Junior Member
Reged: 09/19/05
Posts: 4
I Can't Believe This Has Happened to Me
#2815714 - 09/19/05 09:49 AM Edit Reply Quote Quick Reply
This is my first post on the site, somewhere that I have only found the need for in the last 7 days. Over the last 2 months I have gradually found out that my beloved wife of 18 years has been having a torrid affair with a former work colleague. This has gone on for over 2 years despite both the parties having spouses and children and the fact that she had not worked with him since 1990! She contacted him through the Friends Re-United website here in the UK. Her Mother had died 8 months before the initial contact and she tells me that she was only e-mailing him for the first 5 months. The first meeting was at his insistence, and was secret.
The affair went into high gear and became physical soon after. At the same time my relationship with my wife started to deteriorate. Sex went from occasional but adventurous to very infrequent and cold. Arguments festered and there was almost no communication. I was deluding myself that the reason for all these problems was the university course that she was taking. I now see that it was a symptom of the undermining of my marriage. The endgame began, as do so many, with the sight of a text message from the OM. This was the thread that I pulled relentlessly to unravel the full, bitter truth. The final confirmation last week was the most bitter and personal blow that a man could suffer.
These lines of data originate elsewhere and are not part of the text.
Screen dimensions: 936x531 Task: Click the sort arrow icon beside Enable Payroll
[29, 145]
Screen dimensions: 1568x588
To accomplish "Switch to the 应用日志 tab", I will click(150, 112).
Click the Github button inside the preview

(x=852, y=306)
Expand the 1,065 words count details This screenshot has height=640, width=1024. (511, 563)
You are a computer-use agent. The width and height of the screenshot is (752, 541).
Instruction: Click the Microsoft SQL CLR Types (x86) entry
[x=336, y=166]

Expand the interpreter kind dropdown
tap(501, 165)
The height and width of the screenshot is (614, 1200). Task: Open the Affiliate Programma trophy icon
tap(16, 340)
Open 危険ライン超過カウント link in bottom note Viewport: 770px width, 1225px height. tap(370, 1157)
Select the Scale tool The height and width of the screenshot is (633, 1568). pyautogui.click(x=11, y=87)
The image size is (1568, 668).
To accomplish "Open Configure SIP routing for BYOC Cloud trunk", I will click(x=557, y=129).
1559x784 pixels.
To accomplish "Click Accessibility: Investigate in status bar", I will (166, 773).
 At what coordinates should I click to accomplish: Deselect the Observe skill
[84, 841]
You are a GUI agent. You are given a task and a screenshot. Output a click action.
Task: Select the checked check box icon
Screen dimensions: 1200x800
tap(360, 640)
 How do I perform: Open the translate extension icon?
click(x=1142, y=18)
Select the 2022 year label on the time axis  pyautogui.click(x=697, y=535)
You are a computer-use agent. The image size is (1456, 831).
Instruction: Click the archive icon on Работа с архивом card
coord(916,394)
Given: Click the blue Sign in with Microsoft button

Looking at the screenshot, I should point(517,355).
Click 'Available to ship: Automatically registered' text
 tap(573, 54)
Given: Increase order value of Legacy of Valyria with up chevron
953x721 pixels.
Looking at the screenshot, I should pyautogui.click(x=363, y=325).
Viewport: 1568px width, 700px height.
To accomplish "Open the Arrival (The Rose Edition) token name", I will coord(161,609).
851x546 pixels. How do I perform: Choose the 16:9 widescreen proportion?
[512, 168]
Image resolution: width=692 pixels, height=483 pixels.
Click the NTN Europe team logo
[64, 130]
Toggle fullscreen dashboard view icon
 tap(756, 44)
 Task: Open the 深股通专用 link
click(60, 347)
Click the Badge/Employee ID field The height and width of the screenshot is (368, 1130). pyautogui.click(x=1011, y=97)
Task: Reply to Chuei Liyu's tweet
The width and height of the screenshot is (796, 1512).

Since then I feel like I have been following a script devised by this web site. The devastation has been total and unbearable, the tears have fallen like rain and i have lost track of the number fo times that I have cried out in agony, trying to take away the pain that will not go. I have started to come to terms with this total upheaval of all I have ever known and believed on an intellectual level. It happened, these things do. But on an emotional level I am finding it so difficult to reconcile the person I thought I knew with the person who has done this to me. The betrayal and deception have left me emotionally flayed raw.
One of the few crumbs of comfort ( and they are few) is the reference I made to a script. My wife appears to be following one as well. If I accept that the affair really ended when I contacted his spouse then we are only 3 weeks into the post affair period. She has expressed her devastation at the end of the relationship (very difficult to listen to) and has moved on to examine the reasons for the affair. True to the experience of others she has started to re-write our history to help her justify our actions.
Apparently the 16 years before the affair were not too great, and anyway we got engaged under a cloud, too young and on the rebound. Apparently "the kids will be fine" because they are resilient - a piece of self deception that leaves me breathless. She could never discover with me the love that she and the OP had, and he could never feel as strongly for his wife as he felt for mine!! Overlaying all these comments is the constant assertion that they were truly in love and that they would be together if only it were not for the inconvenient fact that they are married to other people with whom they have a family.
So, in the light of the above, is she going through the post affair withdrawl symptoms, or am I the one in denial? I don't want to sound flippant, but I have seen other posters refer to their WS as "having their brains scrambled" in much the same way a drug addict does. Can this be true and is there anything I acn do to speed up the detox. process?